They don't have to be wrinkled to eat they just need to be ripe. You can often tell if passionfruit is ready to eat by colour and smell (they smell sweeter).
Yes, often wrinkled passionfruit can show they are ripe but it isn't an absolute indicator and most of ours (black and yellow) are eaten when the fruit is still hard and smooth.
This is the type of vine I'm contending with, quite prolific and productive.
Passion fruit vine by Ash posted Aug 26, 2015 at 10:41 PM
It's on a western facing wall of our little backyard shed and doing well with little love or watering.
Allowing them to wrinkle is a process of dehydration which concentrates the sugars and flavour.
That's for ripened fruits. There are also those that wrinkle/shrivel prior to them ripening (when green) and will usually drop prematurely.
That vine is sure growing well Ash and I'm surprised you're having trouble with it fruiting... I have a few passionfruit vines growing mongrel around here without any "love" and they are still producing plenty of fruit.
Can you remember what variety is was? Sometimes those gourmet grafted passionfruit vines are poor fruiters (I've tried a few of them) also the graft can become overgrown by the rootstock, which grows vigorously, but is a poor fruit producer. Maybe check the stem to see if you have growth coming from under the graft (if it was grafted) and if it does then cut it back or completely out and grow a good seed variety that doesn't need grafting. Just a thought...
That I can't be sure about (grafted vs seedling), probably seedling, but it was a Panama Red variety.
In any case, this vine will be inherited by the tenants we will rent it out to when we move to our more self-sufficient supportive property in about 4 months
Ohhh how exciting... great stuff
Does anyone know how to tickle passionfruit flowers?
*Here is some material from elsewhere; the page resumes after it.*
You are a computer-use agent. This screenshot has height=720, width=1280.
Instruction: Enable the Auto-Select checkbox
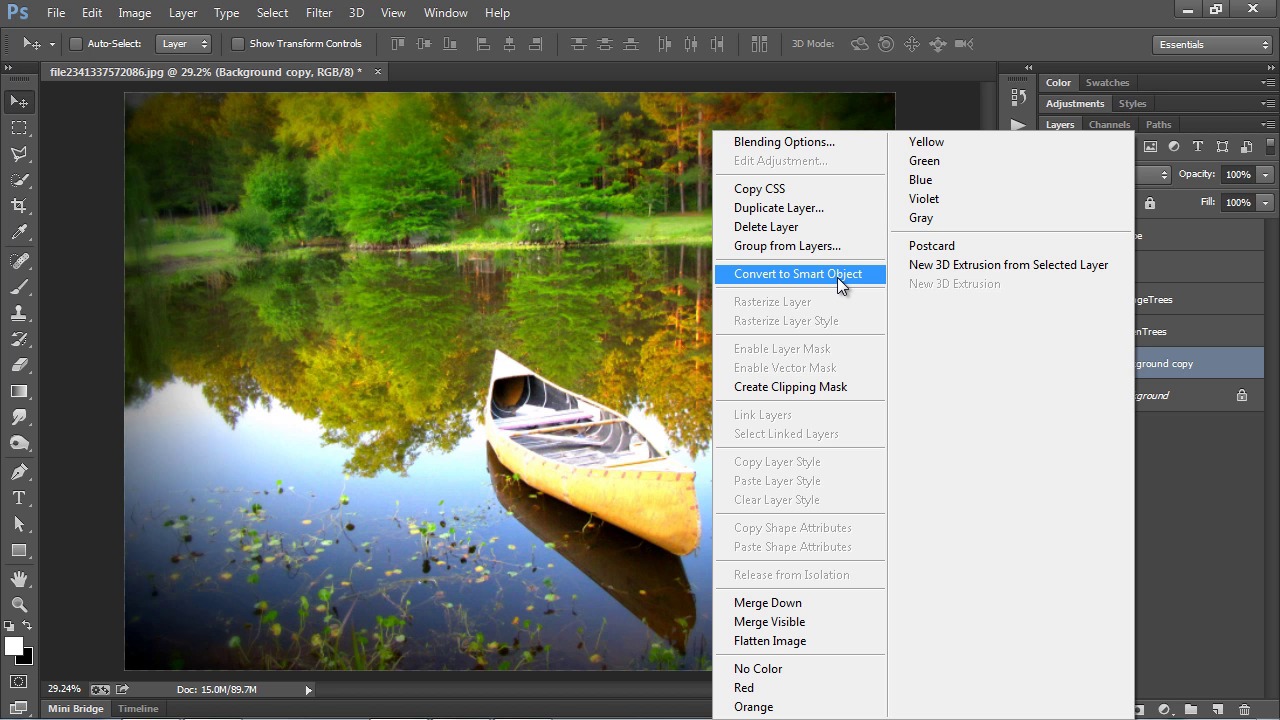[x=76, y=44]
My friend usually does it but is away. I don't know.
Surely if there are insects are night time & bees during the day, then there will be enough to pollinate the passionfruit?
But if I had to do it I would try a soft (house) paint brush or barbers brush.
The flower was gone this morning. Anyway I will give the paint brush a go.
Regards Lois Langley
When you say the flower was gone, Lois, exactly how 'gone' do you mean?
Did the actual whole flower disappear or do you mean it had closed up?
If it is disappeared, then you have possums as they love p'fruit flowers.
If it had just closed up then yes wait for the next one.
They should stay open more than one day though.
Drought or simply lack of water will cause them to close early to preserve moisture. Those flowers usually never set fruit in anycase.
It was gone. Yep we have possums. I will have to talk to my friend about something to keep them away. Maybe an onion bag full of cat and smelly dog hair from when I brush them down when they're shedding.
Regards Lois Langley
Pretty much the only thing I have found to work against possums is a strong barrier ie wire netting wrapped around whatever you hope to save.
I have just pulled my vine down, it was nearly 5 years old, had the gong. I have two seedlings given to me by a garden member, apparantly from a black nellie kelly, the leaves are definitely passionfruit, but will they grow the fruit?